No parco vocabulário político de nosso tempo, “corrupção” tornou-se a palavra que faz soar todos os alarmes e tocar todas as trombetas, e apela à nossa reação, aos nossos instintos mais nobres e domesticados, às nossas convicções republicanas e democráticas, à nossa higiene e à nossa pureza.

Sócrates, julgado democraticamente, foi condenado à morte por atentar contra a democracia de Atenas e, sobretudo, por corromper a juventude grega. Jesus Cristo foi crucificado por corromper a lei mosaica e arrebanhar discípulos desavisados.

A corrupção serve de peça de acusação e de defesa, indistintamente. Corruptos submetem o sistema político às suas necessidades, manipulam a opinião pública, cerceiam liberdades e conduzem povos e nações a disputas perdidas, à derrocada econômica, a guerras e convulsões sociais.

Situação e oposição transitam livremente entre propostas que guardam mais semelhanças que diferenças. A esquerda acusa a direita de corromper o sistema político para perpetuar suas elites no poder. A direita acusa a esquerda de corromper as instituições para tomar o poder e fazer surgir a “nova classe”. É um caso raro em que todos estão inapelavelmente certos.

Campanhas começam e campanhas terminam sob a égide de marqueteiros, mascates de bordões e expectativas, sem contato tênue que seja com a realidade. Soluções para todos os problemas sublunares são ventiladas para que o homem comum, o abstrato homem do povo, se veja presa de sua tendência ao compreensível pragmatismo de quem nada sabe de gregos ou romanos, mas cuida de estômagos, de bocas, de choros urgentes.

As eleições são isso mesmo, afinal de contas: festas, festas democráticas, espetáculos circenses que vão de cidade em cidade, de estado em estado, de país em país, com seus palhaços, equilibristas e aberrações; seus prestidigitadores e domadores de feras.

### Perguntas
A) No texto sobre corrupção, de que a esquerda acusa a direita?
B) Dê prosseguimento ao texto sobre corrupção a partir do ponto em que ele termina.

### Dados fornecidos
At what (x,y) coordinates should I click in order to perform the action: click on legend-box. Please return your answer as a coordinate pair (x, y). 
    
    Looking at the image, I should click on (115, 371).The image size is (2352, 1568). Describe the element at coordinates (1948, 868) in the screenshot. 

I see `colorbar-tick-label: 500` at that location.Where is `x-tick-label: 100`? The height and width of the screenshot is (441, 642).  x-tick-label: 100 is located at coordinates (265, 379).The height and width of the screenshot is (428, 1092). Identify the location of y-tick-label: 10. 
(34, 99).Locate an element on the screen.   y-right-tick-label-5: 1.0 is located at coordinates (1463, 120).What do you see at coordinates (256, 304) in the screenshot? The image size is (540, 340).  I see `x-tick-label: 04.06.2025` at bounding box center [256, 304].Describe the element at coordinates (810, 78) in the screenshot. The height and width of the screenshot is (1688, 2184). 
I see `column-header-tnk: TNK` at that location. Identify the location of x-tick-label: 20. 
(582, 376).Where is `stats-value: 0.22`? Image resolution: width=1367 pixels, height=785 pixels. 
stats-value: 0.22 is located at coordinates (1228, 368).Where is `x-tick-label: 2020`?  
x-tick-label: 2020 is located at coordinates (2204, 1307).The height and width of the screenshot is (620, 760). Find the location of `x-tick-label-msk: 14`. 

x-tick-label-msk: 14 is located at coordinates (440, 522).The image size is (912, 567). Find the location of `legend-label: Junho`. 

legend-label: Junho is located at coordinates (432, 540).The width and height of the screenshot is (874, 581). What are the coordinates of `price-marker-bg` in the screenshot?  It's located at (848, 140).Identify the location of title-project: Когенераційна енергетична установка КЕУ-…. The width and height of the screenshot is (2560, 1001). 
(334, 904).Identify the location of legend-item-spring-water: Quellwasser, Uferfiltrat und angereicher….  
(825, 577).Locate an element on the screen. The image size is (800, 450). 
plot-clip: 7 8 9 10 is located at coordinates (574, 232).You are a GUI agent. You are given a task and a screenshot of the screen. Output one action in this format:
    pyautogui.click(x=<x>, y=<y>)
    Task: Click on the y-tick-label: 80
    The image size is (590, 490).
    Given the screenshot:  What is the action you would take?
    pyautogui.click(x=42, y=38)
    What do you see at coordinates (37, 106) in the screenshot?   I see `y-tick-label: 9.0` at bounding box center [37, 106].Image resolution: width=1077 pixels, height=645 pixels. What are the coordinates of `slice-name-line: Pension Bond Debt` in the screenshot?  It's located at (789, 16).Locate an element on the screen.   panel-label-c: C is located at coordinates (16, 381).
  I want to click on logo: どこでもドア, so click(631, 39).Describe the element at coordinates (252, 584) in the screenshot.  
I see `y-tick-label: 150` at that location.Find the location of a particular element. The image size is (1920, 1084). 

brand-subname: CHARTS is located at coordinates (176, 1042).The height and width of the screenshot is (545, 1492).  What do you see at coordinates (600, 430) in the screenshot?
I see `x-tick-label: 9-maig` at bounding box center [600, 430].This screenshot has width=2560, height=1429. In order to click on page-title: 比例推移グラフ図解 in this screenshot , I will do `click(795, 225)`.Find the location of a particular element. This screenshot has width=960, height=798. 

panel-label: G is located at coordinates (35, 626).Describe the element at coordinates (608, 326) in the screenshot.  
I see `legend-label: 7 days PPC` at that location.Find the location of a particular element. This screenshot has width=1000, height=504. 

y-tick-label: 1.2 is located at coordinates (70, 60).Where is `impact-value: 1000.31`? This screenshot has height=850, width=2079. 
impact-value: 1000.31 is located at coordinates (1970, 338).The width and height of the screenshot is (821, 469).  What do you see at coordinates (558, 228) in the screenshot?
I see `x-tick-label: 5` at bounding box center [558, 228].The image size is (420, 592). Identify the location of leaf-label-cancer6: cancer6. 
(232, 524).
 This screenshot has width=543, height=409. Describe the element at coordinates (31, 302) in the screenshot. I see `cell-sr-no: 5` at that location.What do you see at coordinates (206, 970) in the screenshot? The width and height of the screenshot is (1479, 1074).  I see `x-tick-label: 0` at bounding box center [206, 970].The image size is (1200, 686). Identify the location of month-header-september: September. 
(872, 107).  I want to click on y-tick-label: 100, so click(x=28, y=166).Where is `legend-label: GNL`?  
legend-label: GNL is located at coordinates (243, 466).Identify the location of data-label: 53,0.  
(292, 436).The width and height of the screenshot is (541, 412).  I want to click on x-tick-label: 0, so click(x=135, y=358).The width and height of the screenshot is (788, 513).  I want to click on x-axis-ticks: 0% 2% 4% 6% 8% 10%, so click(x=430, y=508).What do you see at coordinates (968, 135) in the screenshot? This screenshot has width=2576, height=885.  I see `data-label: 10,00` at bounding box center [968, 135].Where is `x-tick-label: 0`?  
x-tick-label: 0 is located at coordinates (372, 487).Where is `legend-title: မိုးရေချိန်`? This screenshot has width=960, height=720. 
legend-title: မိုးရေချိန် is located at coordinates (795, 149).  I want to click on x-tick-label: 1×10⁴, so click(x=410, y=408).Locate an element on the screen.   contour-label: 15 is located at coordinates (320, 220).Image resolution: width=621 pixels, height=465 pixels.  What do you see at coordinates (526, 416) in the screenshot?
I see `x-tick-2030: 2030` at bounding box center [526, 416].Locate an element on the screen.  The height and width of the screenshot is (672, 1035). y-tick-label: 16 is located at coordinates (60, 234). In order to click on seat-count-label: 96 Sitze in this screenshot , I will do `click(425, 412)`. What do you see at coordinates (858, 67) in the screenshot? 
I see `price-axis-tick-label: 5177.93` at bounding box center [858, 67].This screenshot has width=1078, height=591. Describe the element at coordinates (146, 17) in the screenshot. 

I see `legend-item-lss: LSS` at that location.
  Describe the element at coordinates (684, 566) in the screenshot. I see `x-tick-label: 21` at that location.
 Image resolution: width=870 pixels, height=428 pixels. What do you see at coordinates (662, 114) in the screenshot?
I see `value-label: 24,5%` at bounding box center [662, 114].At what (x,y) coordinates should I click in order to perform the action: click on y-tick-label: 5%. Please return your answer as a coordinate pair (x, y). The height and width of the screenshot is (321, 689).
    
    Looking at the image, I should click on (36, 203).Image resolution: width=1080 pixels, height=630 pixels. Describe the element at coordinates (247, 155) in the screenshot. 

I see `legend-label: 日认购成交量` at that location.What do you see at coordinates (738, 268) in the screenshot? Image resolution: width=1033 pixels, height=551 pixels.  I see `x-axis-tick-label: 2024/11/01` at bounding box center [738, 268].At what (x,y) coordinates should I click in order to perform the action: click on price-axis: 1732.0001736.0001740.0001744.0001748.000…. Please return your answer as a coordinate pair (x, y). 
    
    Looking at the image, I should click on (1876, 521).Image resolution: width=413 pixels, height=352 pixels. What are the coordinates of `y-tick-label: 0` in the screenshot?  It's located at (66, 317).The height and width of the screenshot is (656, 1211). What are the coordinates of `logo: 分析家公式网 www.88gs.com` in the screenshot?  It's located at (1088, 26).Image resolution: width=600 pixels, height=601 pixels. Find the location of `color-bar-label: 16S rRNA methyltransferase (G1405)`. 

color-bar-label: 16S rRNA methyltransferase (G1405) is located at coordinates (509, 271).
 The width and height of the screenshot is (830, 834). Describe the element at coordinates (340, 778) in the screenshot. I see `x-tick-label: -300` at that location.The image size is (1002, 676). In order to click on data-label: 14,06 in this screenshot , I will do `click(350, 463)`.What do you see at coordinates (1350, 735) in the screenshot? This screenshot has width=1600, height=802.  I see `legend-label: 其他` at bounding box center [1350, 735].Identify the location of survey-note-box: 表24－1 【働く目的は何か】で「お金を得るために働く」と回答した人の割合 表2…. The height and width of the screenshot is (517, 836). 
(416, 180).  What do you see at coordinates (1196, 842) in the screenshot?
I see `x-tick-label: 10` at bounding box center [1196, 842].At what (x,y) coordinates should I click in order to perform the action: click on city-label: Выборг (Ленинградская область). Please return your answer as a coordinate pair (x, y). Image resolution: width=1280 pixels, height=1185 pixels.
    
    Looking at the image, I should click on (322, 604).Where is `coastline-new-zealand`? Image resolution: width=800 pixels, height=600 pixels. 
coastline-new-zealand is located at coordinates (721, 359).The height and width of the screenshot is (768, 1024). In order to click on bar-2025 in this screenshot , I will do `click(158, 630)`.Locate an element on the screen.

### Respostas por item
A) De corromper o sistema político para perpetuar suas elites no poder.

B)
Cinco minutos de atenção à campanha presidencial das grandes democracias servem como um curso intensivo de esvaziamento ético-semântico. As palavras ditas — as palavras lidas no teleprompter, escritas por ghost writer competente — fazem montanhas de eleitores correrem de um lado a outro como títeres que se desconhecem. E as palavras deixam de servir à função precípua de dizer o real, de apontar as coisas pelo nome, numa espécie de esgotamento, como se, de tão repetidas, os sons se desligassem do sentido.

Feito esse truque, é possível dizer qualquer coisa e o contrário de qualquer coisa, usando as mesmas palavras de toda a gente, só que agora dóceis a quaisquer abusos, legendas de quaisquer estelionatos. A política contemporânea é o cemitério da dignidade e das virtudes, espécie de hipnose em escala industrial, de obscurecimento e de opacidade da linguagem. Falar para não ser ouvido. Dizer para não ser compreendido. Tudo é encenação, tudo é ensaio, tudo é máscara: a emoção mais sincera, o improviso mais ousado, a reputação mais ilibada.

Políticos não são reis, nem são filósofos, como queria Platão. Políticos são amontoados de frases.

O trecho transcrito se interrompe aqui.